Can you get a post-judgment interest rate higher than the statutory rate?

Did you know you can request a post-judgment interest rate that is higher than the default statutory rate? 

It’s true.  

While the court does not have the discretion to lower, stay, or waive statutory interest rate, it does have discretion to exceed statutory interest if equity so requires. 

Please don’t make me regret sharing this by asking for crazy amounts of interest now.  

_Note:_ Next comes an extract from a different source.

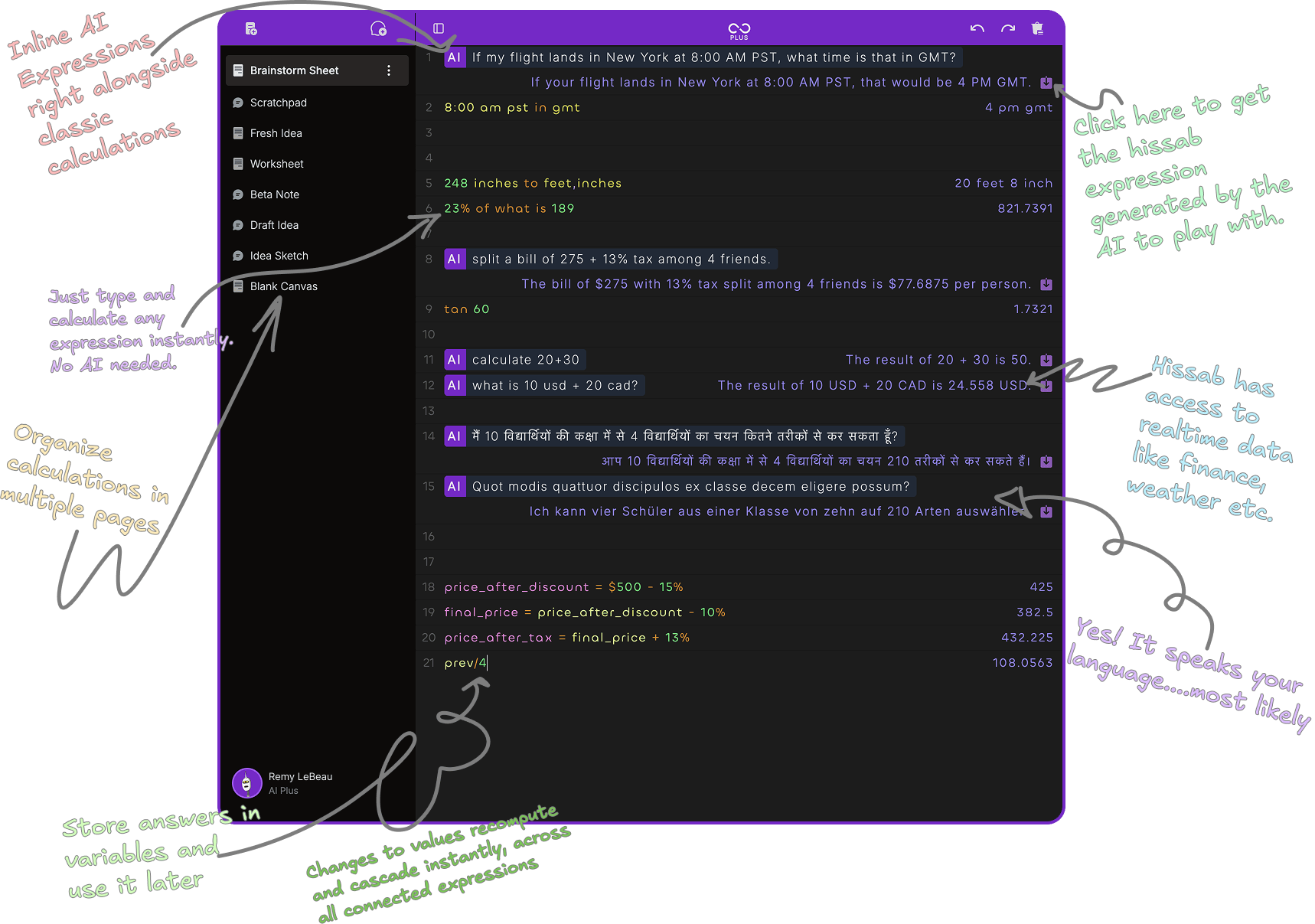Screen dimensions: 1315x924
Task: Click the clear sheet trash icon
Action: (x=1037, y=28)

A judgment for child support arrearages is a “judgment” within meaning of statute providing that, unless otherwise specified by contract, judgment shall bear interest at rate of 12% per annum; thus, custodial spouse is entitled to statutory rate of interest on the judgment until paid in full; although trial court may, in its discretion under divorce statute, raise statutory interest if equity so requires, court does not have the discretion to lower, stay, or waive interest. Utah Code Ann. §§15-1-4, 30-3-5(1). Stroud v. Stroud, 738 P.2d 649 (Utah Ct. App. 1987), judgment aff’d, 758 P.2d 905 (Utah 1988). Osguthorpe v. Osguthorpe, 804 P.2d 530 (Utah Ct. App. 1990). 

Interest accruing to wife on monies due from husband in property division in divorce judgment was at statutory rate, rather than the lower rate ordered by trial court. U.C.A.1953, 15-1-4. Marchant v. Marchant, 743 P.2d 199 (Utah Ct. App. 1987).  

A higher interest rate than statutorily allowed may be equitably imposed in divorce action under where, “under the circumstances, that award is reasonable,” and, second, that an increase of 2% over the statutory interest rate imposed on the amount not paid to the receiving party within six months was not an abuse of discretion. Pope v. Pope, 589 P.2d 752, 754 (Utah 1978). In divorce action, trial court did not err in ordering that if husband failed to pay wife specified sum of cash within six months of trial court’s order that such amount would bear interest at the rate of 10% per year. Pope v. Pope, 589 P.2d 752 (Utah 1978).  

Section 15-1-4 provides the “minimum interest allowable.” Id. (emphasis added). The statute “does not preclude a District Court, under [section 30-3-5] from imposing an interest rate of more than [the statutory postjudgment rate] where, under the circumstances, that award is reasonable and equitable.” Wadsworth v. Wadsworth, — P.3d —-, 2022 WL 130617, 2022 UT App 5 (citing Stroud v. Stroud, 738 P.2d 649, 650 (Utah Ct. App. 1987) (quoting Pope v. Pope, 589 P.2d 752, 754 (Utah 1978)).  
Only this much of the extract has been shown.